“A congenial, intimate and good-value guesthouse in the unspoilt Sierra Subbética's vast olive belt, ideal for walkers and foodies”
The 6 bedrooms are on the first floor, reached via a lofty stairwell whose vast picture window frames the most sylvan of valley views. Doors, windows, tables, wardrobes and desks were fashioned by local craftsmen, as were the ceramic name plaques for each room: they take their names from the trees that grow on the farm. Decorative artefacts have been kept to a minimum in keeping with Tim's 'less is more' philosophy: a brightly-coloured Guatemalan huipil (embroidered shirt) as a wall hanging, a framed collage of photographs from Rajasthan, ceramic pots from Peru and Mexico, a plain green door hung picture-like above a bed. The overall vibe is slightly monastic and very relaxing. All beds can be made up as twins or super-kingsize doubles. Expect Egyptian cotton bedding, air conditioning, and underfloor heating in both bedroom and bathroom. Towels are provided, along with ecological toiletries in refillable dispensers. Olivo (Olive) faces southwest along the valley and is the only room with a private terrace. It has a rain shower but no bath. Nogal (Walnut) looks out to the tree of its name and has the biggest bathroom of all, with a separate tub and shower. Membrillo (Quince) is a light-infused room with 2 high French windows, twin balconies, and a bath topped by a high rain shower. My favourite rooms were those facing the leafy course of the river. Of these, Granado (Pomegranate) and Higuera (Fig) have showers only, whilst big and airy Almendro, where I stayed, has a tub and an overhead shower. It has one balconied French window opening out towards the river and a second framing a hilltop Moorish tower, with antique washboards serving as a backdrop to the beds. Three rooms - Membrillo, Nogal and Almendro - can accommodate an extra bed so are ideal for parents travelling with a child or 3 solo travellers.
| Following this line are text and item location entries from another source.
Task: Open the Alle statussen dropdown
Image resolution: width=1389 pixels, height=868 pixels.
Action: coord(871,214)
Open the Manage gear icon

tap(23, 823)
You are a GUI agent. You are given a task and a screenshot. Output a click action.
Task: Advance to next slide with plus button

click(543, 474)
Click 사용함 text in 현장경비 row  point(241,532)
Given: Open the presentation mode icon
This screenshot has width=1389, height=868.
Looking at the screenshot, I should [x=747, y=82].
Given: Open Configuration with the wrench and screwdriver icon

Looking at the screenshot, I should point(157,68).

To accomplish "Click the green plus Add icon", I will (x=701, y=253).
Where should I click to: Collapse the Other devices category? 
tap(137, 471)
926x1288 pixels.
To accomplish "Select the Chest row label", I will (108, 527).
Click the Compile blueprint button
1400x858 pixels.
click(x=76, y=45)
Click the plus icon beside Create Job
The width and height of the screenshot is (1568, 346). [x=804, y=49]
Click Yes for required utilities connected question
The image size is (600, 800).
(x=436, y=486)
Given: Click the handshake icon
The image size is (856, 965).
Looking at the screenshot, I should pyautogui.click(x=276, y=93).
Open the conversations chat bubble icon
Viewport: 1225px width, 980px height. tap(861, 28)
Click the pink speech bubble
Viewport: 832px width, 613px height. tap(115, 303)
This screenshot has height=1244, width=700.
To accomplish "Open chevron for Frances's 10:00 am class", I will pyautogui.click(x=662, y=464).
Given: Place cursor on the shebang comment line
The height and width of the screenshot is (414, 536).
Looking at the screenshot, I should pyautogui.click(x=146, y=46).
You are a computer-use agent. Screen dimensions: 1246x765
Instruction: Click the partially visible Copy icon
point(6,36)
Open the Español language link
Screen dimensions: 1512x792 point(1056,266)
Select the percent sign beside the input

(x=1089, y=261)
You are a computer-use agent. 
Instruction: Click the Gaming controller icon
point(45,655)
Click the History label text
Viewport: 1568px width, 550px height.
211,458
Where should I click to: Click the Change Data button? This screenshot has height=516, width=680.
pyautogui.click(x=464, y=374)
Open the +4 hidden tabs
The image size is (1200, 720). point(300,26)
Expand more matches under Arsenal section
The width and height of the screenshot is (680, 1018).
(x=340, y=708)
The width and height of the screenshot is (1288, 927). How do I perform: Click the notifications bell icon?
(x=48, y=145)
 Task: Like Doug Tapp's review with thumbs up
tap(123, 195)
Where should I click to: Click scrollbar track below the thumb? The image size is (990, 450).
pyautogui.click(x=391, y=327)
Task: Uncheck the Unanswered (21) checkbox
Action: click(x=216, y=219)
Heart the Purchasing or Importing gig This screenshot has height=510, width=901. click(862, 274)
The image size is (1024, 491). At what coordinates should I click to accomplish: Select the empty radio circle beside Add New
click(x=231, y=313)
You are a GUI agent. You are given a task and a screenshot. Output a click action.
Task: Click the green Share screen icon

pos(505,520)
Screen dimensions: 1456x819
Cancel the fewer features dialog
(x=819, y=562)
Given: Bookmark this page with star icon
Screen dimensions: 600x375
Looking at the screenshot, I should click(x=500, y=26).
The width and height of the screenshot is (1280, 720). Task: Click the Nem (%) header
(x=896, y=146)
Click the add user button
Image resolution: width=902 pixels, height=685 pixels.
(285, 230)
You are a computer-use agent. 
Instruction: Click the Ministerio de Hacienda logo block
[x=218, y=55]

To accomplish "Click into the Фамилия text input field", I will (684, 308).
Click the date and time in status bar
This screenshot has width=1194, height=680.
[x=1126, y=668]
The airy dining room and bar take centre stage at Casa Olea, and the culinary offering reflects the same TLC that has been lavished on the rest of the house. A buffet breakfast is laid out between 8.30 and 10am; whenever the weather allows tables are set up on the terrace, among birdsong and dappled light. There are cold cuts, local cheeses, sliced tomatoes, cereals, yoghurts, masses of fruit, boxed juices, the best ground coffee and a selection of teas, as well as Claire's homemade jams, cakes and biscuits. Simple picnics can be made up for lunch, and dinner is served 5-6 nights a week (days vary according to demand). Most evenings you choose between 2 starters and 2 mains - one of which is always a veggie option - followed by a surprise dessert prepared fresh on the day by Claire. You might get gazpacho, leak and bean salad, tomato with chorizo, or feta with roasted peppers. On one evening Claire prepares a huge paella, and on another there’s a more informal supper of tablas (platters) of meats and cheeses. Dinner really comes into its own when it's warm enough to eat outside, accompanied by flickering lanterns and the occasional hoot of an owl. Tim will be on hand to help you choose your wine: a ceramic map in the dining room depicts the different wine regions of Spain and speaks of his interest in things oenological. Local bodegas take pride of place in his selection. When dinner isn't available at the guesthouse, you'll find some great little restaurants within a 15-minute drive. In Priego de Córdoba, La Noria, in a pretty square next to the castle, is the top choice for traditional cuisine. In the picture-perfect village of Zagrilla La Fuente has oodles of local flavour and homecooked food of the slow variety.
No children under the age of 7 are allowed, except when the whole house is booked. Three of the 6 rooms (Membrillo, Nogal and Almendro) are large enough for an extra bed. Older children will enjoy exploring the hills by bike.